Publisher: UCL Press
ISBN: 1787353060
Category : Social Science
Languages : en
Pages : 270
Book Description
From a rare map of yellow fever in eighteenth-century New York, to Charles Booth’s famous maps of poverty in nineteenth-century London, an Italian racial zoning map of early twentieth-century Asmara, to a map of wealth disparities in the banlieues of twenty-first-century Paris, Mapping Society traces the evolution of social cartography over the past two centuries. In this richly illustrated book, Laura Vaughan examines maps of ethnic or religious difference, poverty, and health inequalities, demonstrating how they not only serve as historical records of social enquiry, but also constitute inscriptions of social patterns that have been etched deeply on the surface of cities. The book covers themes such as the use of visual rhetoric to change public opinion, the evolution of sociology as an academic practice, changing attitudes to physical disorder, and the complexity of segregation as an urban phenomenon.
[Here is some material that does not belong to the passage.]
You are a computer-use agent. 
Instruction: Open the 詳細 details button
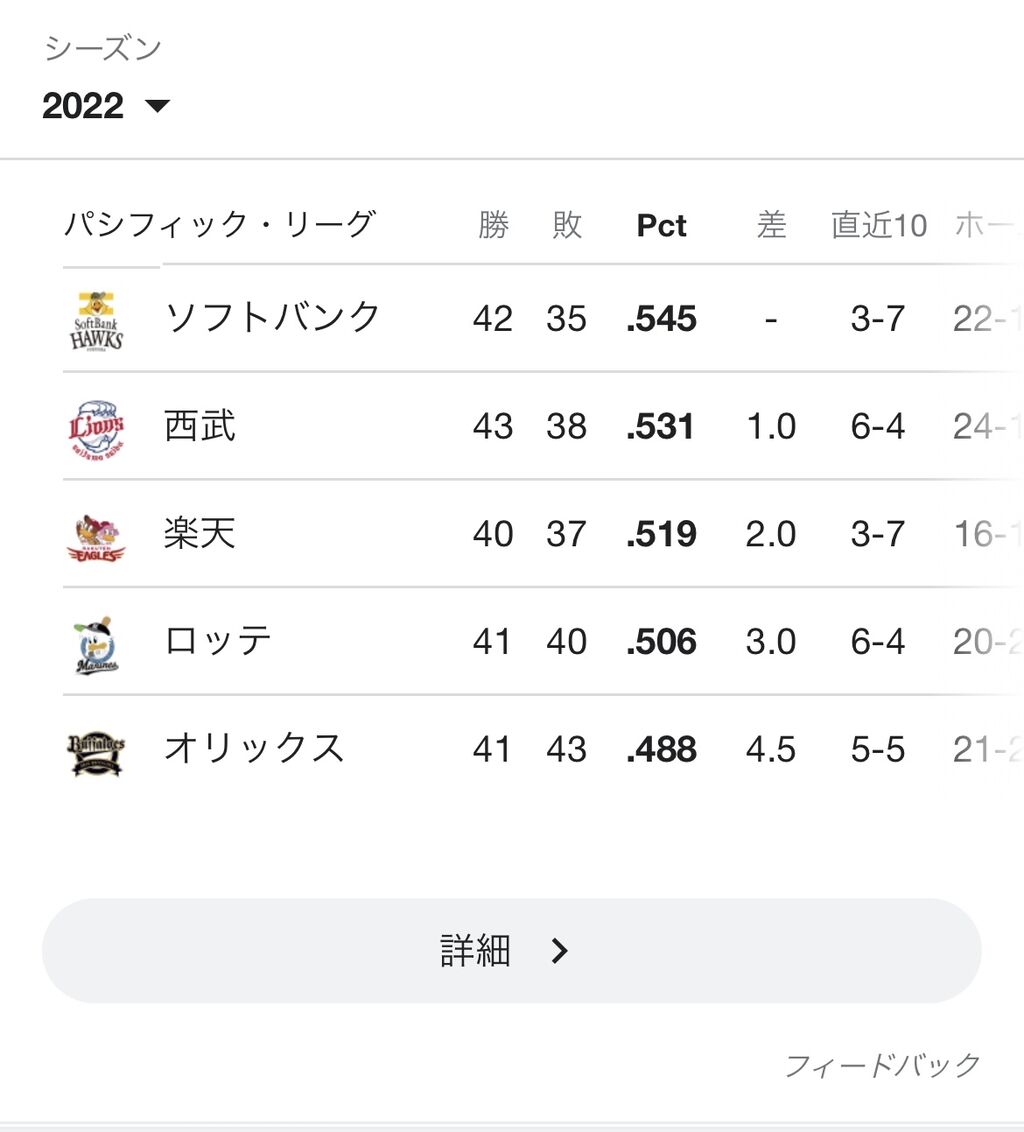click(x=511, y=951)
While the focus is on historical maps, the narrative carries the discussion of the spatial dimensions of social cartography forward to the present day, showing how disciplines such as public health, crime science, and urban planning, chart spatial data in their current practice. Containing examples of space syntax analysis alongside full colour maps and photographs, this volume will appeal to all those interested in the long-term forces that shape how people live in cities.